Work request
Your answer should consist of the line holding "Close the Generate / Edit Slips dialog" and all lines after it to the end of the material, copied exactly.

Data to process
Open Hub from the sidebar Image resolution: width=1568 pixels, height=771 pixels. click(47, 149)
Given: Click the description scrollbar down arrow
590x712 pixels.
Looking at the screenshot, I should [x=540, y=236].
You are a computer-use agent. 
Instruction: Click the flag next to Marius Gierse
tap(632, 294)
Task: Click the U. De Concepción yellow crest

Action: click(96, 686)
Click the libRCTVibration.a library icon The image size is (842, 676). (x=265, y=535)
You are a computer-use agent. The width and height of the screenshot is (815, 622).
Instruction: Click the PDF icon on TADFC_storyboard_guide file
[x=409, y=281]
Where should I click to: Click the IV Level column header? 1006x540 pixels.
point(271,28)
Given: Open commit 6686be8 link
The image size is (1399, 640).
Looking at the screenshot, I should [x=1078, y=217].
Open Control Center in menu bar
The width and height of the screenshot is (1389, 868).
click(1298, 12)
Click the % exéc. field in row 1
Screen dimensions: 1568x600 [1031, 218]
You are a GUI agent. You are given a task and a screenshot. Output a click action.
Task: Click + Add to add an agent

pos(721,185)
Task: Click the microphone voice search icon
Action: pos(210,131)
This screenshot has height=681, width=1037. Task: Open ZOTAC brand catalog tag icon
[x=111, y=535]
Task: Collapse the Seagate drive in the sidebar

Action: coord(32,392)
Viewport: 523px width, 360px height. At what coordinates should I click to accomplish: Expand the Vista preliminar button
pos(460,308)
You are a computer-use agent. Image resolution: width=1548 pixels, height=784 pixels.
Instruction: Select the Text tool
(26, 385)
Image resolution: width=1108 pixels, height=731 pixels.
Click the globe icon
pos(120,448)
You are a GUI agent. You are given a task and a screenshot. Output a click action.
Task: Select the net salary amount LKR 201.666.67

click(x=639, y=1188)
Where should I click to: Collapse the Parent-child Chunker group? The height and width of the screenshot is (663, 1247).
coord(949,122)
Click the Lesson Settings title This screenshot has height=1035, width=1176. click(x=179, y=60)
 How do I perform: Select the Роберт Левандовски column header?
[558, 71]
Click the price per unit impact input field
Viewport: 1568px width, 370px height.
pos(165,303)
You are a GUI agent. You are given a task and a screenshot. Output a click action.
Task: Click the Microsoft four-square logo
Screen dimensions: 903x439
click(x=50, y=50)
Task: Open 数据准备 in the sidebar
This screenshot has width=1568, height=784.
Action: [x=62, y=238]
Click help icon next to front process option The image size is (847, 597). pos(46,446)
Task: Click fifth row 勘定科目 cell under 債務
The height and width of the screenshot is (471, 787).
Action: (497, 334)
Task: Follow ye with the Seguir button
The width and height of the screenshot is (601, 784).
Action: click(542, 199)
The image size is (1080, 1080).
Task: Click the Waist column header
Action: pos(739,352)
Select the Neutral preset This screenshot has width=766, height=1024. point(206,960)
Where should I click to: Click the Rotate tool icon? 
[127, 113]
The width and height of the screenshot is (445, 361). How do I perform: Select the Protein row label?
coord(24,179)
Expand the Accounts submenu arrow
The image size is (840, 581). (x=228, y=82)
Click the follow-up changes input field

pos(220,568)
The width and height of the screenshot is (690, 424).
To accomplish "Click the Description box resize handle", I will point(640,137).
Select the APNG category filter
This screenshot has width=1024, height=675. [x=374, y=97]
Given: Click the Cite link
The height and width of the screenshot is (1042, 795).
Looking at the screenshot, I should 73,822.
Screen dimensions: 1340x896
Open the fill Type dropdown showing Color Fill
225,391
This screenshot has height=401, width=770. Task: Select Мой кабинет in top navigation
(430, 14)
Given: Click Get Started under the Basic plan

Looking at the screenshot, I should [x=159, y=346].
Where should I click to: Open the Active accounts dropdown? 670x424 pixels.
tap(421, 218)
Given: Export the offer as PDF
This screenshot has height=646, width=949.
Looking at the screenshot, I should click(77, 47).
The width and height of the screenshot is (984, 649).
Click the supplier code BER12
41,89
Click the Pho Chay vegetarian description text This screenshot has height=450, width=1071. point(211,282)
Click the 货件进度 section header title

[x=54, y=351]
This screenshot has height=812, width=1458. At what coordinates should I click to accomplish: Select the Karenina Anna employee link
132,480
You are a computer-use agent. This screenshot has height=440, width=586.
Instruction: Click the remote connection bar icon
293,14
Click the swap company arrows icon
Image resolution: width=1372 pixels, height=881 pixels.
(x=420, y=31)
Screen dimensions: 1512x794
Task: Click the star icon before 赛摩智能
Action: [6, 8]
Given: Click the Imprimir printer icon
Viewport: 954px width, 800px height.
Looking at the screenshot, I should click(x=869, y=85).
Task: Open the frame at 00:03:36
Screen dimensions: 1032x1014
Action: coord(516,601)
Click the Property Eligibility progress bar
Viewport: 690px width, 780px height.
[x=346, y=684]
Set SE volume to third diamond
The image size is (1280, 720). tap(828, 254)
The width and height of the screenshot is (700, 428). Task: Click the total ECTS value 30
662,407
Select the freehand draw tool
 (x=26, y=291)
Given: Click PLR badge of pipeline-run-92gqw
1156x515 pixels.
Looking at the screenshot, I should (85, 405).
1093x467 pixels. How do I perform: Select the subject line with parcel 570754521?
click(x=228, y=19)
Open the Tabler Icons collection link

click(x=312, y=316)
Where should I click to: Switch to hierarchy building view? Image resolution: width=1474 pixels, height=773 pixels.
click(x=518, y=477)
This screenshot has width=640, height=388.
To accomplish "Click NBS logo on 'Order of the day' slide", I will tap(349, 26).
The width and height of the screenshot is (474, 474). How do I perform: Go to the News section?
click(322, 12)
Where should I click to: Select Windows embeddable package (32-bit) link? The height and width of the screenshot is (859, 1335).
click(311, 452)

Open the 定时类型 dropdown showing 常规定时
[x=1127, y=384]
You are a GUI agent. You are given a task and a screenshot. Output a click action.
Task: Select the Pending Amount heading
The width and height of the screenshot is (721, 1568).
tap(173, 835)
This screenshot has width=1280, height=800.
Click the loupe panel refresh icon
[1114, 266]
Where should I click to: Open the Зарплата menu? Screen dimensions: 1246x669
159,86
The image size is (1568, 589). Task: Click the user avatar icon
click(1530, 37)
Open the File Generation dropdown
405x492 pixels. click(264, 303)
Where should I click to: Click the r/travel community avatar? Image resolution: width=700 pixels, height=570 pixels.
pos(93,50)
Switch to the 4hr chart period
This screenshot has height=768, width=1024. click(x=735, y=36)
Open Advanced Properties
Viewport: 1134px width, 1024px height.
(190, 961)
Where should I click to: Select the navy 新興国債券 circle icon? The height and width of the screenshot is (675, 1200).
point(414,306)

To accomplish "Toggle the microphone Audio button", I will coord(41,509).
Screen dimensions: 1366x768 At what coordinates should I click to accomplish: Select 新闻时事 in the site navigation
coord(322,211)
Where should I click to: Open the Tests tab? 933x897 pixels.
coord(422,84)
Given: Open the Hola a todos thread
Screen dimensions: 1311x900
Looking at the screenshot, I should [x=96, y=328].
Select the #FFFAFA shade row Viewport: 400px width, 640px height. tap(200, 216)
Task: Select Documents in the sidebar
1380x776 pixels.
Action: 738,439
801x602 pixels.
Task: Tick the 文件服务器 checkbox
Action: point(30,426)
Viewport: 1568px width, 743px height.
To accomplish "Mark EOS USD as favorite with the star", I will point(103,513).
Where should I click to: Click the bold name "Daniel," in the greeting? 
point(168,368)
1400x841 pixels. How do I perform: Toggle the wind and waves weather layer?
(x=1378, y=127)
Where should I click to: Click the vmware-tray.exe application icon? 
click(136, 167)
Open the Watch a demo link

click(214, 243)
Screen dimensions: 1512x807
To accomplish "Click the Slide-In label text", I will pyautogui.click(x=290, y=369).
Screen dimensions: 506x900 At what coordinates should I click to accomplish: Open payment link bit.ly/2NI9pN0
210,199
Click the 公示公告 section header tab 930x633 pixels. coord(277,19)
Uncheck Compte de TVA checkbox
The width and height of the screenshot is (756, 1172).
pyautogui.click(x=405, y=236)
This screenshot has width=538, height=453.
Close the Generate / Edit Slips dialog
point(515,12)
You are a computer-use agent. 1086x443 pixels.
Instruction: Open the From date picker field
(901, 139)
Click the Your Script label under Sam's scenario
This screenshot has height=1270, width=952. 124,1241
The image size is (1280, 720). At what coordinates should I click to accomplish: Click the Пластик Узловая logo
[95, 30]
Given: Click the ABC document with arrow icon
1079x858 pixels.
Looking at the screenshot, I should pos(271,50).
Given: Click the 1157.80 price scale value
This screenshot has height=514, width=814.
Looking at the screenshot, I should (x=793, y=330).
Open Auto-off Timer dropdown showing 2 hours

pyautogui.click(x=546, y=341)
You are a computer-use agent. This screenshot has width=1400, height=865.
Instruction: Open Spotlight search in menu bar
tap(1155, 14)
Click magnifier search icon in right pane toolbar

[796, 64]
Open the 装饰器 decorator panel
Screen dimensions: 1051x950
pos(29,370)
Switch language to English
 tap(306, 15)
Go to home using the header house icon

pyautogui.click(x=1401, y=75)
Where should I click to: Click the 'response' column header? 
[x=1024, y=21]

Task answer
Close the Generate / Edit Slips dialog
point(515,12)
You are a computer-use agent. 1086x443 pixels.
Instruction: Open the From date picker field
(901, 139)
Click the Your Script label under Sam's scenario
This screenshot has height=1270, width=952. 124,1241
The image size is (1280, 720). At what coordinates should I click to accomplish: Click the Пластик Узловая logo
[95, 30]
Given: Click the ABC document with arrow icon
1079x858 pixels.
Looking at the screenshot, I should pos(271,50).
Given: Click the 1157.80 price scale value
This screenshot has height=514, width=814.
Looking at the screenshot, I should (x=793, y=330).
Open Auto-off Timer dropdown showing 2 hours

pyautogui.click(x=546, y=341)
You are a computer-use agent. This screenshot has width=1400, height=865.
Instruction: Open Spotlight search in menu bar
tap(1155, 14)
Click magnifier search icon in right pane toolbar

[796, 64]
Open the 装饰器 decorator panel
Screen dimensions: 1051x950
pos(29,370)
Switch language to English
 tap(306, 15)
Go to home using the header house icon

pyautogui.click(x=1401, y=75)
Where should I click to: Click the 'response' column header? 
[x=1024, y=21]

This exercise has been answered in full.